LE RAGIONI DELLA SVOLTA
A determinare l’ottimo risultato, due fattori principali. Il primo: la generale ripresa del mercato. «I consumi brassicoli – osserva Figura – hanno beneficiato di un contesto positivo, in cui si è registrato un consistente aumento delle visite. Aumento che si è peraltro concentrato soprattutto nella fascia serale, con sensibili vantaggi per il canale del leisure (quello cioè dei locali notturni e dell’intrattenimento) e quello delle pizzerie, ovvero i canali dove la birra recita, per sua naturale vocazione, un ruolo di maggiore rilevanza». Il secondo elemento rimanda invece alla propensione verso il consumo specifico di questa bevanda. «Bionde e brune – rileva Figura – hanno mostrato una ritrovata capacità attrattiva: le visite durante le quali si gusta un boccale o una lattina sono cresciute di 0,3 punti percentuali, passando dal 7,1% al 7,4%. E la tendenza diventa ancora più robusta se si analizza il solo servizio completo, dove l’incremento è più che doppio. In questo caso, infatti, i dati parlano di uno scarto positivo di 0,8 punti percentuali, grazie al quale le visite legate al consumo di birra sono arrivate a rappresentare il 23,3% delle consumazioni».

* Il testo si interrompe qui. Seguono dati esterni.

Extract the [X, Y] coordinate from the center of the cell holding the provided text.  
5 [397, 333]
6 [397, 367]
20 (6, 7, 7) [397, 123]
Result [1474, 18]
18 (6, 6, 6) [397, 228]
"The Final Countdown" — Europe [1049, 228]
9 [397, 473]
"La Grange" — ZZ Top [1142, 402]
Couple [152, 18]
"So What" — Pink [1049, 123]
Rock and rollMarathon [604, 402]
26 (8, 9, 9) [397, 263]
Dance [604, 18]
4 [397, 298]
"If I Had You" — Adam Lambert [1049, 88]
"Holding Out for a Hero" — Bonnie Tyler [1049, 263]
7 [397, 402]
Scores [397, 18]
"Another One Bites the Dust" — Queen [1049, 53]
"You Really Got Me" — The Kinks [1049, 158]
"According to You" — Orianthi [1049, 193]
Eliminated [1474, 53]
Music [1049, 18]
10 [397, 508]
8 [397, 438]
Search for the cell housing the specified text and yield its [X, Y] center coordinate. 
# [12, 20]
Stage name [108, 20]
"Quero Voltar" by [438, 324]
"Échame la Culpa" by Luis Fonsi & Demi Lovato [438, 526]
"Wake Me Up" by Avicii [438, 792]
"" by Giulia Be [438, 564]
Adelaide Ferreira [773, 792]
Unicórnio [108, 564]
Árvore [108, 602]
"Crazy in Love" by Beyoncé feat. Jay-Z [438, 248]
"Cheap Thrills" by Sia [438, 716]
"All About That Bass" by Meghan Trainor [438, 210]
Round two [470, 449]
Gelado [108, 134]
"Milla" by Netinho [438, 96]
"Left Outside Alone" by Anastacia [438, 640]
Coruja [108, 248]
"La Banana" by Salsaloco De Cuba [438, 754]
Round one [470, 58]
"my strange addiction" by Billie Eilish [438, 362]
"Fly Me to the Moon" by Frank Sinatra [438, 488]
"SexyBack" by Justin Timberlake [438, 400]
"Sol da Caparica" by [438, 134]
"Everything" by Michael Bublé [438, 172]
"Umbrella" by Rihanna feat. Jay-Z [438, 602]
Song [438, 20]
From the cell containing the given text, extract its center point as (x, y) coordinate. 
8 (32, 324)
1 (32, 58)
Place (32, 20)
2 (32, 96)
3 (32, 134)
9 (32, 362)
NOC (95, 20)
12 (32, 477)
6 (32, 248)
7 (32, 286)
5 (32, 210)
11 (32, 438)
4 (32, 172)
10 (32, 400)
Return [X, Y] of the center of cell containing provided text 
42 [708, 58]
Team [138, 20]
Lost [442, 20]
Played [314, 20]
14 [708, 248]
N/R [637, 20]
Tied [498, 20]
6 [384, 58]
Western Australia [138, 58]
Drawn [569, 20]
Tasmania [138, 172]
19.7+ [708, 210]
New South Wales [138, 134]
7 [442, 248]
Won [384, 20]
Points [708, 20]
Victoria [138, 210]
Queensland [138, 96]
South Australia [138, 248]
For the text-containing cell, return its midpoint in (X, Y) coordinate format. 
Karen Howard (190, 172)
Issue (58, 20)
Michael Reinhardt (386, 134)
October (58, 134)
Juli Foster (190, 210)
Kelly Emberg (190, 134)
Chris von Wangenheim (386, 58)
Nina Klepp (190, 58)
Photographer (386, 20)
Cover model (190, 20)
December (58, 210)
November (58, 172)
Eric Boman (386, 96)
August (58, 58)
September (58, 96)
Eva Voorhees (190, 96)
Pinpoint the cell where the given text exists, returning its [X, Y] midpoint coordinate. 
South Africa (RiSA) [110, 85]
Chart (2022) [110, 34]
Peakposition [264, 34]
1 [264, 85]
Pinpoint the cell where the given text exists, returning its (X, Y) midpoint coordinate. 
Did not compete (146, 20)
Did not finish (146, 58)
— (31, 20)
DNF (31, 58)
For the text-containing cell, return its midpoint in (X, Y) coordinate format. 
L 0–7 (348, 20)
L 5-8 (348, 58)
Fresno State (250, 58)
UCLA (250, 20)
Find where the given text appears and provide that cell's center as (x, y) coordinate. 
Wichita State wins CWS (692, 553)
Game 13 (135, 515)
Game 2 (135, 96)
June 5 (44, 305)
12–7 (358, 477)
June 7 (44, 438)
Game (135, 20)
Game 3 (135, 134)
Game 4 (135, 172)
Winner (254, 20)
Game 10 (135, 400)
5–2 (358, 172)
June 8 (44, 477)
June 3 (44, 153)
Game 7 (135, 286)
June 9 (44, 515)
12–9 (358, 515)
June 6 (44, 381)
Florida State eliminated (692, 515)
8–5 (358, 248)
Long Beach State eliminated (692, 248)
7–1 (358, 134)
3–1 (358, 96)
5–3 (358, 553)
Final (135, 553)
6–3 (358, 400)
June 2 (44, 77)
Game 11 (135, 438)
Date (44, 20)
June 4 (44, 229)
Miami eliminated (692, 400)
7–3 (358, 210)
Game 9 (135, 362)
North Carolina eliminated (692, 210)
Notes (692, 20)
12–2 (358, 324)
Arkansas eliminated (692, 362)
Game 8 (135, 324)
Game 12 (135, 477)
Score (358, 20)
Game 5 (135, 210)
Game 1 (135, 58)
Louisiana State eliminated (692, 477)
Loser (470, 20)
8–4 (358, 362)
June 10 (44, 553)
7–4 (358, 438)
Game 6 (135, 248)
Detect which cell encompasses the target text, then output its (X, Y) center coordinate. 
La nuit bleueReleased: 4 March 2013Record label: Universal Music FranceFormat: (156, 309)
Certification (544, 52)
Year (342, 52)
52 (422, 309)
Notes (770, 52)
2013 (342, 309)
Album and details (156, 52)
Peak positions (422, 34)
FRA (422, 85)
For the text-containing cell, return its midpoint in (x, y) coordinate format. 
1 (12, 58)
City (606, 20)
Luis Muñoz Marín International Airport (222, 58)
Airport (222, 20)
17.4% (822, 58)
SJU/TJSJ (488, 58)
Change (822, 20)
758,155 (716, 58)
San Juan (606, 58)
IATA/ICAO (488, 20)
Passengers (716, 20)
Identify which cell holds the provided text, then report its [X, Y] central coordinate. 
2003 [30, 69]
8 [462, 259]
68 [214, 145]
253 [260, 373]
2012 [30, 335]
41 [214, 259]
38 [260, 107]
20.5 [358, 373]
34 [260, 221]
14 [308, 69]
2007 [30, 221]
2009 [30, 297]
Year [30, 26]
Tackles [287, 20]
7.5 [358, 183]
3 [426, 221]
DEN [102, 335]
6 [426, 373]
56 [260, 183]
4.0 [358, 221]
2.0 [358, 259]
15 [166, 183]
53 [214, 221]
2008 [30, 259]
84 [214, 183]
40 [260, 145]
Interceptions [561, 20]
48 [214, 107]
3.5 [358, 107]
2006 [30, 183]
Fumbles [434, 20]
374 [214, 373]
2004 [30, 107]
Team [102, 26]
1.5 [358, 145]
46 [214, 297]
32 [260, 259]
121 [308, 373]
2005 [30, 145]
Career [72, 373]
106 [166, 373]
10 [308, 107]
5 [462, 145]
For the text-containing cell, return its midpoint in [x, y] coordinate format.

PREVISIONI INTERLOCUTORIE 
Consolidare il trend positivo che ha scandito la più recente stagione dei consumi brassicoli non si preannuncia, tuttavia, cosa scontata. Sarà infatti necessario mantenere alta la frequenza delle uscite, consolidando quel cambiamento delle abitudini di consumo che sembra aver rappresentato uno spartiacque tra la fase più buia della crisi e le prime avvisaglie di ripresa. «Durante gli scorsi anni – commenta Figura – la necessità di stringere i cordoni della borsa aveva portato a limitare le visite fuori casa, preferendo quelle a più alto tasso esperienziale. Ora, l’aumentata disponibilità di spesa ha permesso di ampliare il numero di uscite, nelle quali però lo scontrino medio tende a rimanere piuttosto contenuto a tutto vantaggio proprio di categorie come la birra. Se questa prassi troverà conferma anche nel prossimo futuro, è dunque ragionevole attendersi una replica delle performance fin qui ottenute. Certo, va anche detto che in uno scenario macroeconomico incerto come quello attuale, è difficile fare previsioni: le variabili da considerare sono molte e potrebbero modificare, anche radicalmente, la strada intrapresa».

L’ARTIGIANALE CORRE A DOPPIA CIFRA
La birra artigianale macina tassi di crescita quasi doppi rispetto al comparto di riferimento: tra ottobre 2017 e settembre 2018 ha registrato un balzo del +11%. A dare carburante alla progressione è soprattutto il pubblico di età più adulta, che pesa per il 28% nei consumi contro il 16% registrato dalla birra industriale.

 

IL VALORE DEL WEEK END
I consumi brassicoli hanno registrato un’accelerazione soprattutto durante il fine settimana, arrivato a rappresentare il 38% del totale consumazioni. Un valore registrato peraltro sia dalla birra artigianale sia da quella industriale.

CENA E DOPO-CENA SPINGONO I CONSUMI
Le consumazioni di birra hanno goduto delle buone performance messe a segno da cena e dopo cena, ovvero dalle fasce orarie che hanno dato un maggior contributo alla crescita del mercato dei consumi fuori casa.